La coutume d’allumer une bûche à Noël, dans l’âtre du foyer, remonte à très longtemps. On dit que le feu produit par la bûche de Noël est un hommage au soleil. Ce geste cérémoniel serait dérivé de diverses célébrations païennes associées au solstice d’hiver.
À l’origine, il s’agissait d’une bûche qui devait brûler du 24 décembre jusqu’au Nouvel An. Allumée dans la pièce à vivre, la bûche de Noël apportait chaleur et lumière à la veillée. On devait choisir une très grosse bûche de Noël fait de bois dur ou une vielle souche et provenant de préférence d’un arbre fruitier. La bûche de Noël devait être coupée avant le lever du soleil. La bûche de Noël était souvent décorée de rubans. On la portait ensuite dans la grande pièce familiale avec un grand cérémonial.

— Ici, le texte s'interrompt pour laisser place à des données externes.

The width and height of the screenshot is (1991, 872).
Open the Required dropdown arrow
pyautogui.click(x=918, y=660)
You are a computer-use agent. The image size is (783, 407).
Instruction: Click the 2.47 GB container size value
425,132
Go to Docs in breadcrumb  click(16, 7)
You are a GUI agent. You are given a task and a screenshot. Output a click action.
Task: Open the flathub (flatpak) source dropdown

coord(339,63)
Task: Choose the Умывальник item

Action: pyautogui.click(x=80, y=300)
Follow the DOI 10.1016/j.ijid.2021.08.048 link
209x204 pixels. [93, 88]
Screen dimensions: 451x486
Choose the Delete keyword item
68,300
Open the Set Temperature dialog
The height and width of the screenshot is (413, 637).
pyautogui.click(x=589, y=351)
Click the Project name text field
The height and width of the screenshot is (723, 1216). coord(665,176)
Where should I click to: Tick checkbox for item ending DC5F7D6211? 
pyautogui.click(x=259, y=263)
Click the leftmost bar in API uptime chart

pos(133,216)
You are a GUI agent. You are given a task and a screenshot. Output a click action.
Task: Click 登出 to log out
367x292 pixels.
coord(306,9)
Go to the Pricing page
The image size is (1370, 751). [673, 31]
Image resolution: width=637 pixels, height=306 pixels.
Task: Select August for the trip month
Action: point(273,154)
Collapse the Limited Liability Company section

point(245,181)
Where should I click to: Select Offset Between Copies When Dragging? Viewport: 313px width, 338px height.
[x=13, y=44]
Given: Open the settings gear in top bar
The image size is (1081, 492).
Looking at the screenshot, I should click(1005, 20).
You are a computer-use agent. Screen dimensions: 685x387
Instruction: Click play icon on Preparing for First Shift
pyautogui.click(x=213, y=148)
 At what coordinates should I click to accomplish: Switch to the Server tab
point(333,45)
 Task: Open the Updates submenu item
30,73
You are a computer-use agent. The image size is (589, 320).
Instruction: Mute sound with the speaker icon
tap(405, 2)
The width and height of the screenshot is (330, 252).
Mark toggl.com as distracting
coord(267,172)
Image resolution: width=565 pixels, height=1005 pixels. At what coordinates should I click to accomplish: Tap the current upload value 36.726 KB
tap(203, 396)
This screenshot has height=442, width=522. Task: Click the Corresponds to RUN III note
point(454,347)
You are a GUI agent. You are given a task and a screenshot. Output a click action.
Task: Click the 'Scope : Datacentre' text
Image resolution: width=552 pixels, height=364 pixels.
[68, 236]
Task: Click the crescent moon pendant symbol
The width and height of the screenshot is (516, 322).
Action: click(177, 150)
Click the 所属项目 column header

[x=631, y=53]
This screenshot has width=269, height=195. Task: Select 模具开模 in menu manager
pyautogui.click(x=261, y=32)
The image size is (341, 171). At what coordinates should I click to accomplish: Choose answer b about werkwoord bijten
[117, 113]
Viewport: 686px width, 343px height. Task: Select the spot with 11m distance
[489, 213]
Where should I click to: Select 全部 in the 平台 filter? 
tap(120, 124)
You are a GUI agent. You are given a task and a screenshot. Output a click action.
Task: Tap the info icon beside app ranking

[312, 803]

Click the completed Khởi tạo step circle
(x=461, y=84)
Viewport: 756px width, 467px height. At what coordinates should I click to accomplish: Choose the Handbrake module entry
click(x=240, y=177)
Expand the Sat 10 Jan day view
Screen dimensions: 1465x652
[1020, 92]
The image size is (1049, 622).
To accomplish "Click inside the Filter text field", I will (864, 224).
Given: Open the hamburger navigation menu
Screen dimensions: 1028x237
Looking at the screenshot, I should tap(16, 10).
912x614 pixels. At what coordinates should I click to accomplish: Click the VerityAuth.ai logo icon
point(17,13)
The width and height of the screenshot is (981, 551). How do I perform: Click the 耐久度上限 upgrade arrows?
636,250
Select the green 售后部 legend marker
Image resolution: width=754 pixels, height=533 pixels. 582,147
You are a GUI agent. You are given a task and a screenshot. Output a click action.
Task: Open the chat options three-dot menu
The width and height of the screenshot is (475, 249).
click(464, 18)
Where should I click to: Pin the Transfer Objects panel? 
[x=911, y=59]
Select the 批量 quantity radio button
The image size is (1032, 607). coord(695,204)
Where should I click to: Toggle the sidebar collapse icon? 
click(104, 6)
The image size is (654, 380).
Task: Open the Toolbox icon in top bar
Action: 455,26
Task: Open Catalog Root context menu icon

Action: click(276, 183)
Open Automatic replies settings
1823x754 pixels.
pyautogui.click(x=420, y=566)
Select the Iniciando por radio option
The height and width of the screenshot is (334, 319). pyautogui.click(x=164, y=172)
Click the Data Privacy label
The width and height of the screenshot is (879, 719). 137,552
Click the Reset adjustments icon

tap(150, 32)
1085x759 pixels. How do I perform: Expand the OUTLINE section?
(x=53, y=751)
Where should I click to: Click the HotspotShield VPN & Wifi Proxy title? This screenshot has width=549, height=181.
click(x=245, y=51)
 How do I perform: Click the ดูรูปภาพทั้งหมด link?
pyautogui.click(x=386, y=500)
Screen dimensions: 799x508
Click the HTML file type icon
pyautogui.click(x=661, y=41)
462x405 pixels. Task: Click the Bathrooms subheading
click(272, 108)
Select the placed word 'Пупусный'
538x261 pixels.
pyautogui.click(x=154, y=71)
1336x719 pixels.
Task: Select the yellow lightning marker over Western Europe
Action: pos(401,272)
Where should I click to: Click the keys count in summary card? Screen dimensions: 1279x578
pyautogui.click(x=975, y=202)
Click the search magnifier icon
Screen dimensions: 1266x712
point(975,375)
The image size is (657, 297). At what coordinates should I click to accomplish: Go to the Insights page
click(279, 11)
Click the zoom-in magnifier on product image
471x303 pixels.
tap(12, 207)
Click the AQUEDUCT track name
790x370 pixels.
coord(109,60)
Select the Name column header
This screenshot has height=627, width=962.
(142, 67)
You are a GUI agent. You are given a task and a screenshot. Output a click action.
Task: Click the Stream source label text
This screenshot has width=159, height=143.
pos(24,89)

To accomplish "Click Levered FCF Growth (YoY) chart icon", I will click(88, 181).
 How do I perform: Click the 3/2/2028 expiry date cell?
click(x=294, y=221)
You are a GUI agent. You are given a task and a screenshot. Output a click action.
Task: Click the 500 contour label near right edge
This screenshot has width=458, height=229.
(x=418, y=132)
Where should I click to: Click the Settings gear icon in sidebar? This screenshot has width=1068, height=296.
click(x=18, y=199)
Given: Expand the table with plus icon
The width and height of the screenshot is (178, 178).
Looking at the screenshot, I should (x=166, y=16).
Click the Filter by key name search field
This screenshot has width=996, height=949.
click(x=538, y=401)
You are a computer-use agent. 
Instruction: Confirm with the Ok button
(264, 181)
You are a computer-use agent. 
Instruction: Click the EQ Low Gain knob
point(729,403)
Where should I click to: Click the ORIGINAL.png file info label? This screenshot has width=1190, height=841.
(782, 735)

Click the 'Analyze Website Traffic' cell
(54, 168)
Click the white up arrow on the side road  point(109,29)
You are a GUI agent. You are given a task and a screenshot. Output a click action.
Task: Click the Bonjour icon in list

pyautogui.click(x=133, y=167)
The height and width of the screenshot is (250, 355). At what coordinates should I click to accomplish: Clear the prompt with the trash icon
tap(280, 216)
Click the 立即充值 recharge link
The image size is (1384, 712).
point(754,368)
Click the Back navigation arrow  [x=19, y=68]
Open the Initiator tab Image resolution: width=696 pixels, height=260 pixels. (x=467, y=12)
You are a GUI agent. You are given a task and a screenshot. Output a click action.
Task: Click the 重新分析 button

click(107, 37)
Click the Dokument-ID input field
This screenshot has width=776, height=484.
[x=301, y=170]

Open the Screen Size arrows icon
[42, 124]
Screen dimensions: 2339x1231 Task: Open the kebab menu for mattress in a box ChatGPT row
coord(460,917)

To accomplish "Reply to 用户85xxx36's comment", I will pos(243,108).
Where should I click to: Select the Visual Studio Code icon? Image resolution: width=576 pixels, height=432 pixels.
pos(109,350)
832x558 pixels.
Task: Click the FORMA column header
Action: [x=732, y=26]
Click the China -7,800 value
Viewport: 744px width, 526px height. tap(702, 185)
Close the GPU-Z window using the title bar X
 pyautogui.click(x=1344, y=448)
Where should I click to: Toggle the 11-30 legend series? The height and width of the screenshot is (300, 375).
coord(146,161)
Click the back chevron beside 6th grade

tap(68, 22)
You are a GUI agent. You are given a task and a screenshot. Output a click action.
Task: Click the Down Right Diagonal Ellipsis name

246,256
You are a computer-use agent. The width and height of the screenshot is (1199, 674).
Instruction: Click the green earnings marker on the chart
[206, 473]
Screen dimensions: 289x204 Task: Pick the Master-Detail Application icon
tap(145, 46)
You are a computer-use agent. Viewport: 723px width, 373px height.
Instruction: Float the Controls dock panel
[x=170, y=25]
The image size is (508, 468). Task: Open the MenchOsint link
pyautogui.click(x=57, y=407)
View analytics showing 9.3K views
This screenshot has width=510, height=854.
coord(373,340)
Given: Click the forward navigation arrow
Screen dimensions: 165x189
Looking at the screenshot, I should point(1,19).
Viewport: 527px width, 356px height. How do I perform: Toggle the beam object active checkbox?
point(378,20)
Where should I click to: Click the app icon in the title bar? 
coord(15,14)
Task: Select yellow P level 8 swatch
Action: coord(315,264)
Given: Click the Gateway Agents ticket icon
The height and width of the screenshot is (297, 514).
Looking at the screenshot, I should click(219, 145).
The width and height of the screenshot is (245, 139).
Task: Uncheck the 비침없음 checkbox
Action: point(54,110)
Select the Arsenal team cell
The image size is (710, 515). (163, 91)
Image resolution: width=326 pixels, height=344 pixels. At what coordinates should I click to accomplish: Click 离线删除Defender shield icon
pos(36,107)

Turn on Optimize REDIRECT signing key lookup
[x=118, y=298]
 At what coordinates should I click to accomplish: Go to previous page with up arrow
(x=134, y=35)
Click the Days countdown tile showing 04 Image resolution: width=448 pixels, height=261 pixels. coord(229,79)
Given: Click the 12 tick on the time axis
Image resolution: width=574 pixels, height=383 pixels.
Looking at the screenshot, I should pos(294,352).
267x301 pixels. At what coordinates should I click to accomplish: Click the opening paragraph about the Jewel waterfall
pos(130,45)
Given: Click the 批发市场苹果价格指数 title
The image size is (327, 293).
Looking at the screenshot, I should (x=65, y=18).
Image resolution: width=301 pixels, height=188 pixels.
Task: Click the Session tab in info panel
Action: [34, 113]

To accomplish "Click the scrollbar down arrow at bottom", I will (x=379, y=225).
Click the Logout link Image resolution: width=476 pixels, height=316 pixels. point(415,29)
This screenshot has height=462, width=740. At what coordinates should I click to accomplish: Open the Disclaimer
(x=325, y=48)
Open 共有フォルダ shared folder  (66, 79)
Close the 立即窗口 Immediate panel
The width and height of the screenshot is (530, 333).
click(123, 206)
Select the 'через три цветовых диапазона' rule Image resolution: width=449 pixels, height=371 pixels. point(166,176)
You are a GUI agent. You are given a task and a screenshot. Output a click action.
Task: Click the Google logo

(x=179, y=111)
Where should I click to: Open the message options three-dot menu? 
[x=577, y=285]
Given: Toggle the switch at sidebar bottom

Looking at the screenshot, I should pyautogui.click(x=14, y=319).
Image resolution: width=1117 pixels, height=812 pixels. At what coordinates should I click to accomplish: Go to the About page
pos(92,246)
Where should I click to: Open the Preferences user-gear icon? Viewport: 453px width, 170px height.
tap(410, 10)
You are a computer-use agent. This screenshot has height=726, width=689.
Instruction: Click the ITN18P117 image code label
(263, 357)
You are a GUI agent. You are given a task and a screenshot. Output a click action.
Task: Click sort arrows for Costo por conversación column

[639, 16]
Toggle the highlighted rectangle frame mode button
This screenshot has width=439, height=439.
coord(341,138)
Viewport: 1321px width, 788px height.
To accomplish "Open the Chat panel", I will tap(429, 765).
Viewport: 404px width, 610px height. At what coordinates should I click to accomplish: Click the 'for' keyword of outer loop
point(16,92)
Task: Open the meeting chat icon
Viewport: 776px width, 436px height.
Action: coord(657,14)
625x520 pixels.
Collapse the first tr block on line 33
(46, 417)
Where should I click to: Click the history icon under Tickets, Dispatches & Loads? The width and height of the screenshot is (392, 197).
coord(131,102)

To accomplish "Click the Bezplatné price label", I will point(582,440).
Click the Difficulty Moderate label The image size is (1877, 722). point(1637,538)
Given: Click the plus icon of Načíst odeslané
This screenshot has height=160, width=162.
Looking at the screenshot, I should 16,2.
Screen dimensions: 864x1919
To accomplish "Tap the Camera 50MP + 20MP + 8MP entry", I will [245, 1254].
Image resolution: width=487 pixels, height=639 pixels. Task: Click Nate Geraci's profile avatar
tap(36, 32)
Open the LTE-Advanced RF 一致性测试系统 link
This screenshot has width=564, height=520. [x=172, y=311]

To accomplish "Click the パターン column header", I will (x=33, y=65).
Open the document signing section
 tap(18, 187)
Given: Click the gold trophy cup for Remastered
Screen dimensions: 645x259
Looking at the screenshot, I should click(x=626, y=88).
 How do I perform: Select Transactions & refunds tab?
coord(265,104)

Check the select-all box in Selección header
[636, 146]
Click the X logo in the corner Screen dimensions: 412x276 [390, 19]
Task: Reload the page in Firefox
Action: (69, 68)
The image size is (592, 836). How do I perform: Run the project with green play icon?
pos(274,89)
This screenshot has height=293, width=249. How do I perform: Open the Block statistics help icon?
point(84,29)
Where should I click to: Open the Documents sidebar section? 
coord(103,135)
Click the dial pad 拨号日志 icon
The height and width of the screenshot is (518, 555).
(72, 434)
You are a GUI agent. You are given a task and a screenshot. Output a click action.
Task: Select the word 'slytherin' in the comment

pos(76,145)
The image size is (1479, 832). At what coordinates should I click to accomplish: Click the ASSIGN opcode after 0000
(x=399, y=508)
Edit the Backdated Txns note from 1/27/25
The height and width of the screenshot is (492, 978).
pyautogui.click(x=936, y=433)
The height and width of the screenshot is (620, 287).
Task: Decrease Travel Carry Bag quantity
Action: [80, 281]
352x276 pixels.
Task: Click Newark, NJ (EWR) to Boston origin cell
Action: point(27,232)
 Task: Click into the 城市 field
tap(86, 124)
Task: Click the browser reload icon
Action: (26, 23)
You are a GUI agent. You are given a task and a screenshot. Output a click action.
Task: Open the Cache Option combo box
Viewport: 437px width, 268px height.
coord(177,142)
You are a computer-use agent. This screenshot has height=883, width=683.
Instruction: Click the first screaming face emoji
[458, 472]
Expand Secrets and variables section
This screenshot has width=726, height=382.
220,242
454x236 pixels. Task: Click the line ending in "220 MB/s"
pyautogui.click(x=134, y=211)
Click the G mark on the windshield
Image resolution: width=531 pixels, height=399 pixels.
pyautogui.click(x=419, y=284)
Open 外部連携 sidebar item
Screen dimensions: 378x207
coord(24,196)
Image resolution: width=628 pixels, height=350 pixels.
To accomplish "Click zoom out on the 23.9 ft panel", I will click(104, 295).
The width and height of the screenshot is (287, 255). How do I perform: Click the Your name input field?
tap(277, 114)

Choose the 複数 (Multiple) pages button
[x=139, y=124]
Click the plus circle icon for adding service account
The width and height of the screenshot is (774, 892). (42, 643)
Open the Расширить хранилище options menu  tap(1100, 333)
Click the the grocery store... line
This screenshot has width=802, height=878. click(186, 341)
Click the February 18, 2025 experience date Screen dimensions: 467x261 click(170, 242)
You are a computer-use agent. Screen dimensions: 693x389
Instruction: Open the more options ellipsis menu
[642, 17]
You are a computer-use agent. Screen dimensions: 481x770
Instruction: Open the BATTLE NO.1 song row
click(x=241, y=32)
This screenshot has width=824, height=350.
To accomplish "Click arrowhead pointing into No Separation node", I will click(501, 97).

En France la coutume dit qu’on doit placer dans l’âtre autant de bûches qu’il y a d’habitants dans la maison.
Il fallait s’occuper des bûches de Noël avec les mains; aucun instrument ne pouvant s’approcher du feu. Si le feu faisait beaucoup d’étincelles, on disait que la moisson de l’été suivant serait bonne. Si la lumière faisait projeter des silhouettes sur le mur, on disait qu’un membre de la famille allait mourir au cours de l’année.
Les cendres de la bûche de Noël étaient précieusement conservées contre les orages, pour guérir certaines maladies et pour fertiliser les terres. C’est pour continuer à célébrer ce rituel, que la bûche de Noël a vu le jour sous la forme d’un délicieux dessert qui aurait été inventé par un pâtissier en 1945.